Purification of the glyoxylate cycle enzyme malate synthase from maize (Zea mays L.) and characterization of a proteolytic fragment.

A purification scheme is described for the glyoxylate cycle enzyme malate synthase from maize scutella. With our procedure, large amounts of extremely pure enzyme can easily be prepared. Purification involves a heat denaturation step, followed by ammonium sulfate precipitation, and chromatography on DEAE-cellulose and Blue Dextran-Sepharose. Catalase and malate dehydrogenase, which are the most persistent contaminants, are completely removed by this procedure.

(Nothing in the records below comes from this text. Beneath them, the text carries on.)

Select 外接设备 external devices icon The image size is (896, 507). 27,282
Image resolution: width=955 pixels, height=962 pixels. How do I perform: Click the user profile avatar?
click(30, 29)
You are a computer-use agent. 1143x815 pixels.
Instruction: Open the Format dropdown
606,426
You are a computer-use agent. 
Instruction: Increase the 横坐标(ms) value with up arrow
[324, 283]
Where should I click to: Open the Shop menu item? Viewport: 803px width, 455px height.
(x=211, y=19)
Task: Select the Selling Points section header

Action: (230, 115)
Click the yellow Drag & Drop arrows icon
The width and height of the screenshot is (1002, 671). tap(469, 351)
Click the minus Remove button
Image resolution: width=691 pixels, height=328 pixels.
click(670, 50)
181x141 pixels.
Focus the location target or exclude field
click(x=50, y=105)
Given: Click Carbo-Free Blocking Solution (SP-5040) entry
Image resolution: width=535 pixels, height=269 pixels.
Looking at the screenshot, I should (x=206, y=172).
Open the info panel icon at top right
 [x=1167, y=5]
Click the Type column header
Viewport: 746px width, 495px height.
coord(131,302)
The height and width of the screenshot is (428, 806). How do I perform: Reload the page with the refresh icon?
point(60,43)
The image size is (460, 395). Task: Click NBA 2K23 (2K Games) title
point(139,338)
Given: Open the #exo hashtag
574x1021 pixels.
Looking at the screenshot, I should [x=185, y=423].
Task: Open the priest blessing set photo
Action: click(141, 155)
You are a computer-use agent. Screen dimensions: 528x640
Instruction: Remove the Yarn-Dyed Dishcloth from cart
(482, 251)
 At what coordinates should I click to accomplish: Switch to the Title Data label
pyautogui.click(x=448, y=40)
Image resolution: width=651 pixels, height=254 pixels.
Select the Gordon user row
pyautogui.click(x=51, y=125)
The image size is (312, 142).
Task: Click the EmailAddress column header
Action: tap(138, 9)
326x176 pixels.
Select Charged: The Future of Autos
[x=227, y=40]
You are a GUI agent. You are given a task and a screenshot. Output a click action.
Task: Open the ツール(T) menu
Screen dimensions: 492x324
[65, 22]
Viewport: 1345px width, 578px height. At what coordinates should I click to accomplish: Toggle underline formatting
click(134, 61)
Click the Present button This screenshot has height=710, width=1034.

Maize malate synthase is an octameric protein with a subunit molecular weight of 64 kDa. Purity of the enzyme preparation was demonstrated by SDS-polyacrylamide gel electrophoresis and by isoelectric focusing (pI = 5.0). Pure malate synthase can be stored without appreciable loss of activity at -70 degrees C in 200 mM Hepes buffer containing 6 mM MgCl2 and 2 mM 2-mercaptoethanol, pH 7.6. Maize malate synthase contains no covalently linked carbohydrate residues. The enzyme requires Mg2+ ions for activity. From circular dichroism measurements we estimate that the secondary structure of the enzyme consists of 30% alpha-helical and almost no (5%) beta-pleated sheet segments. A 45-kDa polypeptide, which contaminates malate synthase preparations if the purification starts from seedlings older than 2.5 days, is shown to be a degradation product of malate synthase. Together with full-length chains, these 45-kDa polypeptides are able to take part in octameric oligomer formation.